*What is expected*
Beginning at the line that holds "Collapse the sidebar with the menu fold icon", transcribe each line exactly through the end of the records, and leave any pictures out.

*Available data*
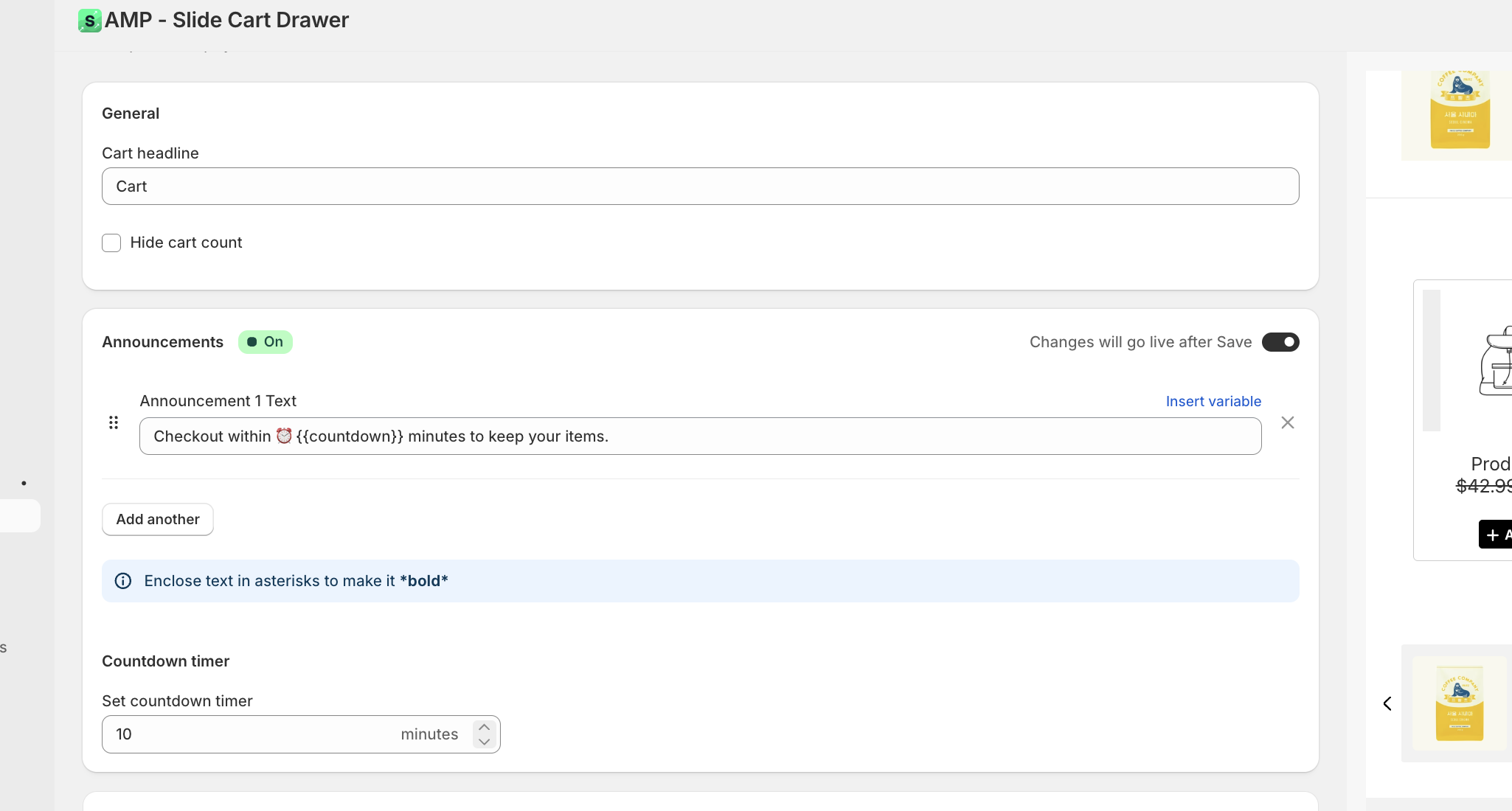The height and width of the screenshot is (811, 1512).
Task: Click the info icon in bold tip banner
Action: point(123,581)
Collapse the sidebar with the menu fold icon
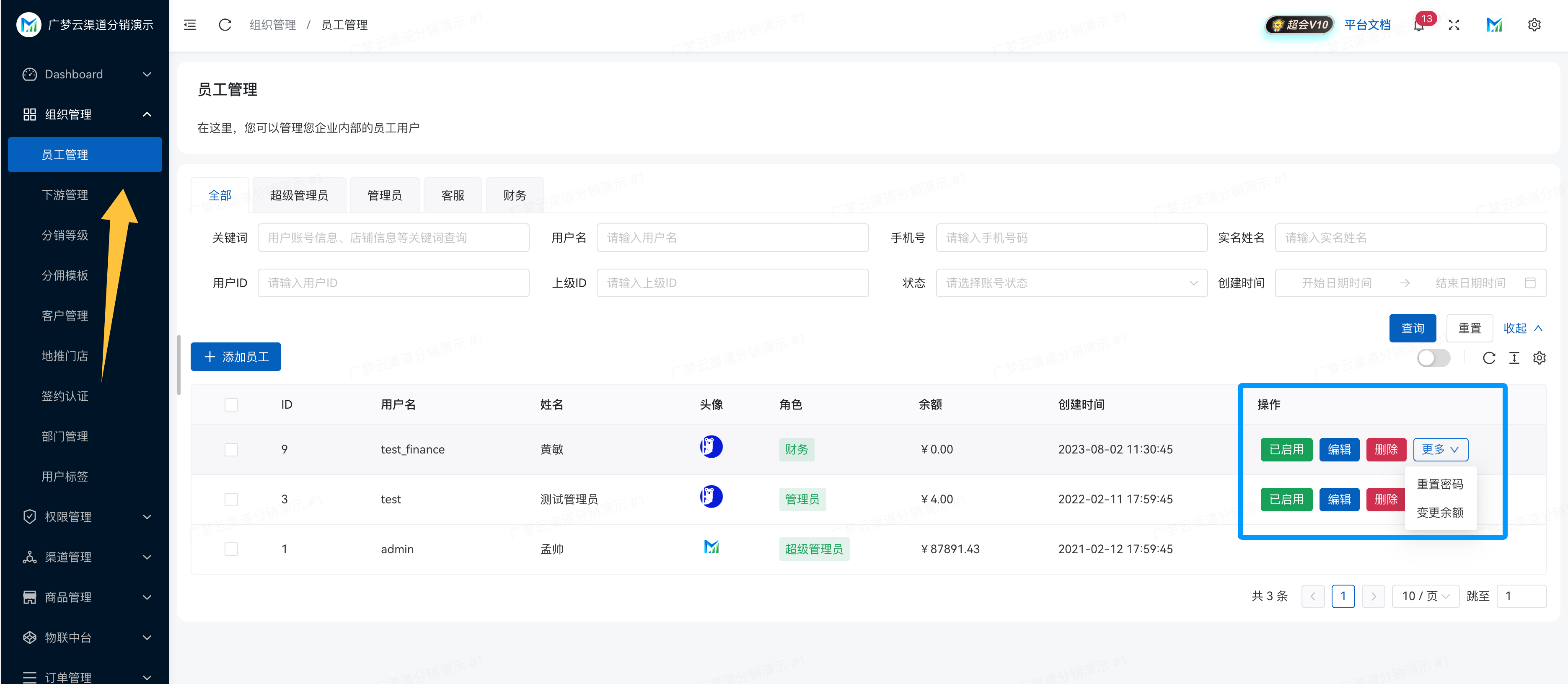This screenshot has height=684, width=1568. tap(190, 25)
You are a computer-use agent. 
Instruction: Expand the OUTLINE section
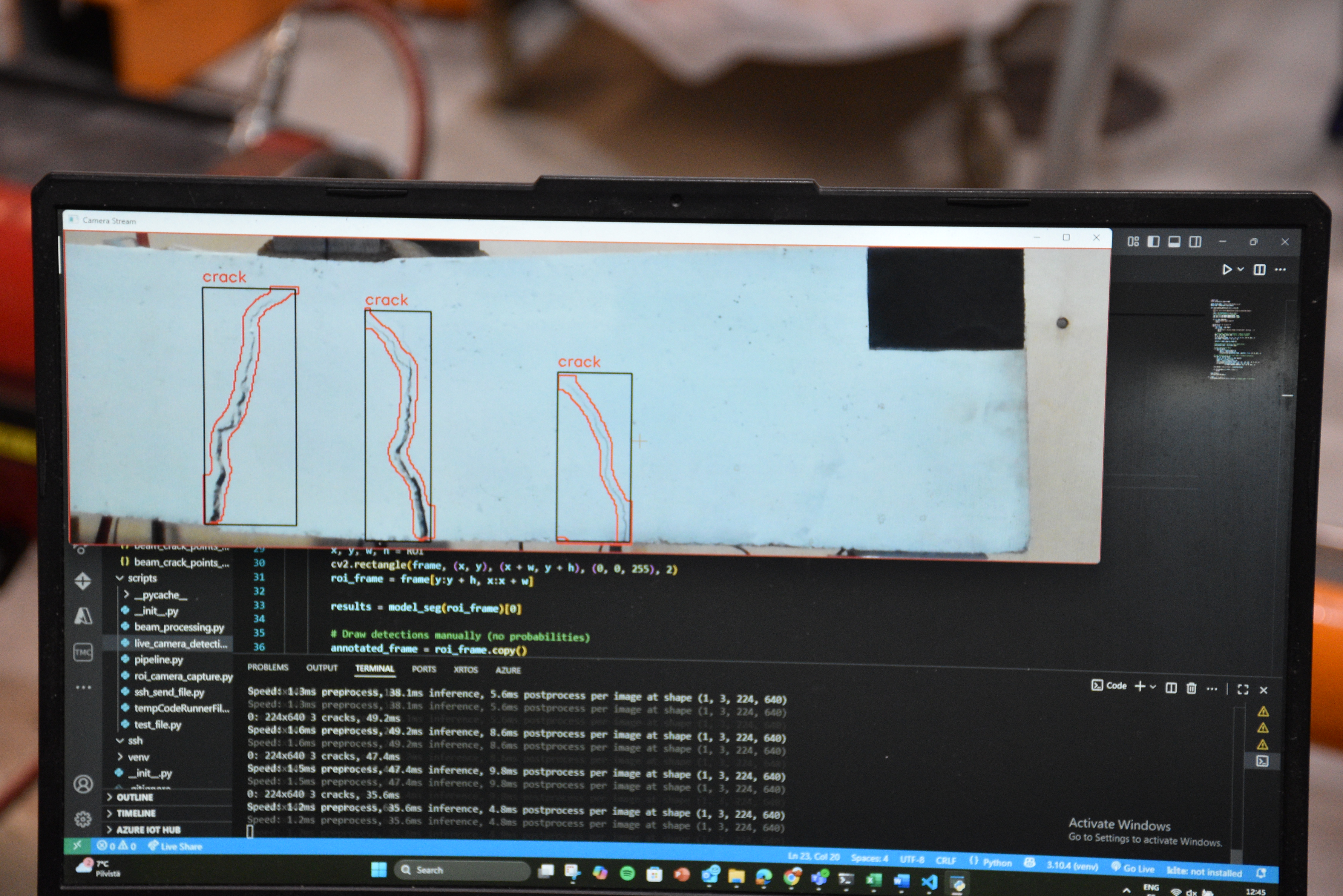[x=134, y=797]
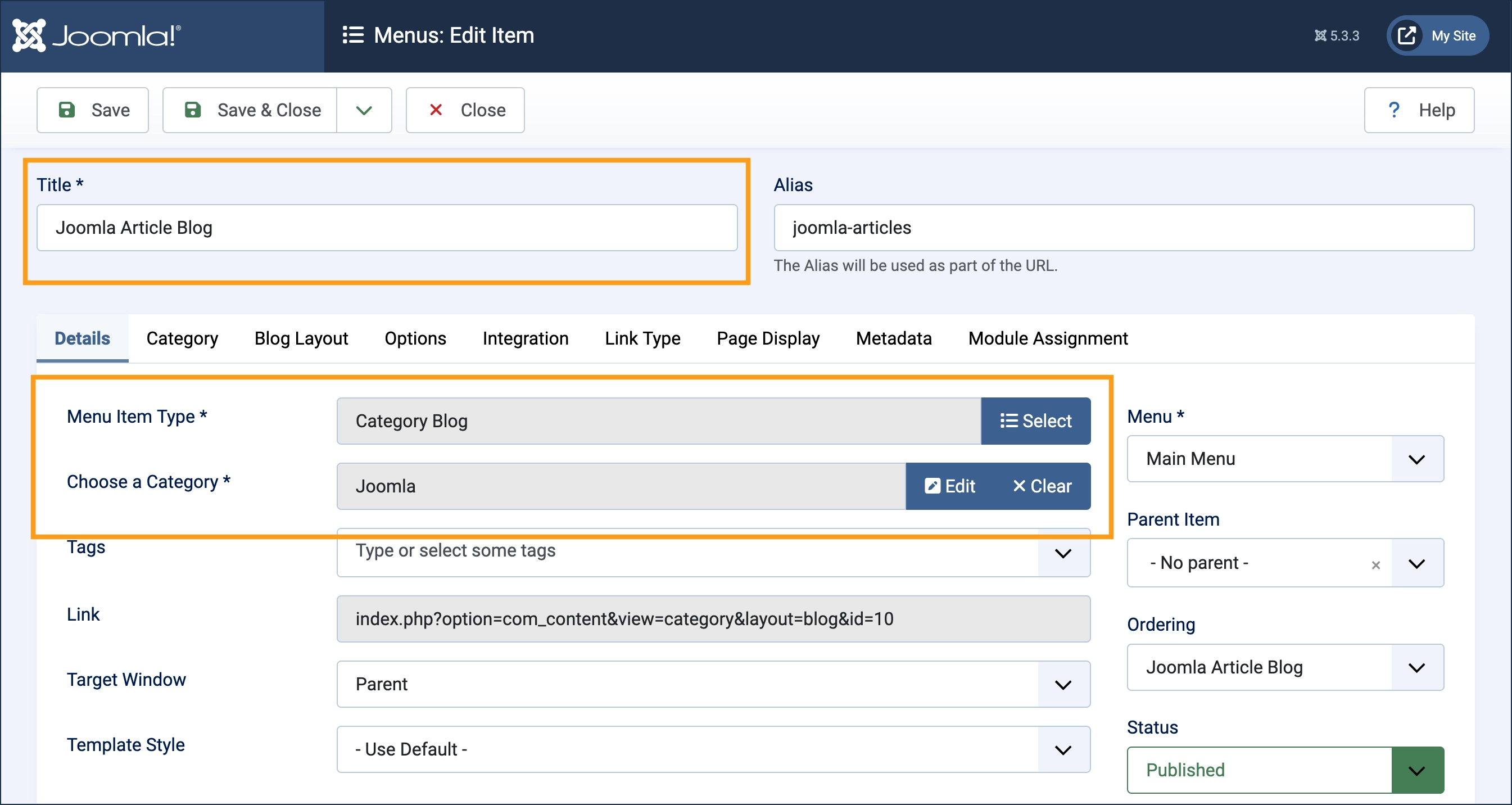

*Response box*
Collapse the sidebar with the menu fold icon
This screenshot has height=684, width=1568. tap(190, 25)
You are a computer-use agent. 
Instruction: Expand the OUTLINE section
[x=134, y=797]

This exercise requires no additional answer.